Deep investigation: Strong as ever, not a step forward
Codex has always been good at digging into source code, figuring out API quirks, and tracing issues through third-party plugins. Both Andrey and Kieran consider it one of the model's core strengths, and GPT-5.3 Codex maintains that baseline. OpenAI pitched "deep research" as a new capability for this model. Based on our testing, it doesn't change much.
Codex doesn't feel like 'an engineer's model' anymore
GPT-5.3 Codex feels friendlier and more creative than previous Codex versions. Earlier iterations were capable but rigid—like working with a colleague who only speaks in implementation details. GPT-5.3 Codex has loosened up. It still has the horsepower to grind through long feature builds, but the personality around the edges is warmer.
Part of that is a shift in judgment. Codex could always go deep on details. What's new is that GPT-5.3 Codex doesn't always get stuck there. It can more frequently pull back from implementation minutiae and see the broader picture. Kieran flagged this specifically: The model knows when to stop digging and step back.
Codex's reputation as the serious, precise, no-fun model is part of why some developers default to Claude. If GPT-5.3 Codex can be precise and pleasant, that's a harder combination to walk away from.
More autonomy means more rabbit holes
The flipside of the caution fix. Earlier Codex versions would have stopped and asked when they started drifting from your intent. GPT-5.3 Codex keeps going—great when it's heading in the right direction, frustrating when it's not.

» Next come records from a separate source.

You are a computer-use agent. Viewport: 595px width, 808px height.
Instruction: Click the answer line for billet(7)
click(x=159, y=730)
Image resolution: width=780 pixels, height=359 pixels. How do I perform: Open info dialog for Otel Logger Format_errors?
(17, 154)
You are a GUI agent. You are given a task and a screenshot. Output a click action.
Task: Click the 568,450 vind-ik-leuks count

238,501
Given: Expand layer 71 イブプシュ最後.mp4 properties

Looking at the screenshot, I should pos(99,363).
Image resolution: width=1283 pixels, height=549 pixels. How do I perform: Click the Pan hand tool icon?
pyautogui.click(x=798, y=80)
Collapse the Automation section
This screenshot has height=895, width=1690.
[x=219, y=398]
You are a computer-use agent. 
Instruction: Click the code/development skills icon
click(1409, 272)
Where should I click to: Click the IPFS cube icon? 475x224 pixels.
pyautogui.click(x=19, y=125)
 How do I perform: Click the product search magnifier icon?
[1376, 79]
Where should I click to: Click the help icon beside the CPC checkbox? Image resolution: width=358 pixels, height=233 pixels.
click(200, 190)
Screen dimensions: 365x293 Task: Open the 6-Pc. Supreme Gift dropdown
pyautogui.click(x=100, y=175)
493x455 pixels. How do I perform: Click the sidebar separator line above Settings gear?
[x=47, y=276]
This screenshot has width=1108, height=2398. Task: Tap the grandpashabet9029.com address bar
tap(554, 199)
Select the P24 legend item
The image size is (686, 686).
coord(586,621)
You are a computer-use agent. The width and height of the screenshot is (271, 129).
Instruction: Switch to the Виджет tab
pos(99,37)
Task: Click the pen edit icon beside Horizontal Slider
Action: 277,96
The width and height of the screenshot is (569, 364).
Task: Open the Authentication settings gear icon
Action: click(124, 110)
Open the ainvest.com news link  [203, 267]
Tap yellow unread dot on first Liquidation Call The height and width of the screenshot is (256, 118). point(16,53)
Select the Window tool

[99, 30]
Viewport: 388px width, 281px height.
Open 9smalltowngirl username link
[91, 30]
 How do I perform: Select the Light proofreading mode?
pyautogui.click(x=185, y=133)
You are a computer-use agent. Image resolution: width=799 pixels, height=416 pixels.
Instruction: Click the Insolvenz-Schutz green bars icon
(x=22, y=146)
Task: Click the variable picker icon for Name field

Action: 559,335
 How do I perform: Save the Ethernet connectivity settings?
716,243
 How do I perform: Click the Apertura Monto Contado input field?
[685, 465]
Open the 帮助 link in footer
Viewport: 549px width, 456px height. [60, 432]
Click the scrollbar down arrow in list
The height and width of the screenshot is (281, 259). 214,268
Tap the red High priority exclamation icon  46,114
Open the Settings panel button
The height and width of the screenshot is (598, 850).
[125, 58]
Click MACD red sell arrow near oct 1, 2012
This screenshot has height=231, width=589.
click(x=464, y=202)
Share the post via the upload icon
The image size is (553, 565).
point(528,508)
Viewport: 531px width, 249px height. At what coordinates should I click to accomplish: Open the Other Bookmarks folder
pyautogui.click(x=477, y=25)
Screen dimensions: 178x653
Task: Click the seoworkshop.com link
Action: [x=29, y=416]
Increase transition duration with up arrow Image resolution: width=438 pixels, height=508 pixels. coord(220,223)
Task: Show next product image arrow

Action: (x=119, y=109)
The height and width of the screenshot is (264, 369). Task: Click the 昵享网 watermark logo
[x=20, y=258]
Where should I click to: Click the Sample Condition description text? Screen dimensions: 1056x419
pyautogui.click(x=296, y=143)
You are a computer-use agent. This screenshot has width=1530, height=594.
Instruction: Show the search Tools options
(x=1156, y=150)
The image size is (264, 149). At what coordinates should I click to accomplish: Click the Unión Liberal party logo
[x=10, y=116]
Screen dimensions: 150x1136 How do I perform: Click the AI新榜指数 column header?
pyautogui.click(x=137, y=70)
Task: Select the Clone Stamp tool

On longer tasks, the model sometimes gets lost down rabbit holes. It's technically executing on each step, but gradually moving away from the original intent—solving the problem it thinks you have, which may not be the problem you actually have.
Sometimes the model just gets dumber mid-session
Dan noticed that GPT-5.3 Codex sometimes routes to a weaker model mid-session. You're working with a frontier model, the responses feel sharp, and then suddenly the quality drops. You can't tell whether the model is struggling with your task or you've been secretly downgraded.
Final thoughts
GPT-5.3 Codex is a straight upgrade for anyone already in the Codex ecosystem. It's faster, more autonomous, and less likely to interrupt your flow with unnecessary confirmation prompts. If you were tolerating earlier Codex versions, this is the release that makes it pleasant to use.
The model's core personality hasn't changed: It does what you say, not what you mean. For developers who know exactly what they want and need confidence the build won't fail, that's a feature. For those who want a model that infers intent and pushes back when requests don't make sense, Claude is still the better fit.
The speed and reliability improvements are significant enough to shift how you work with it. Kieran, our most devoted Claude Code user, now reaches for Codex for reviews and long feature builds. That's not a full conversion, but it's a meaningful change in a workflow that had no room for Codex before.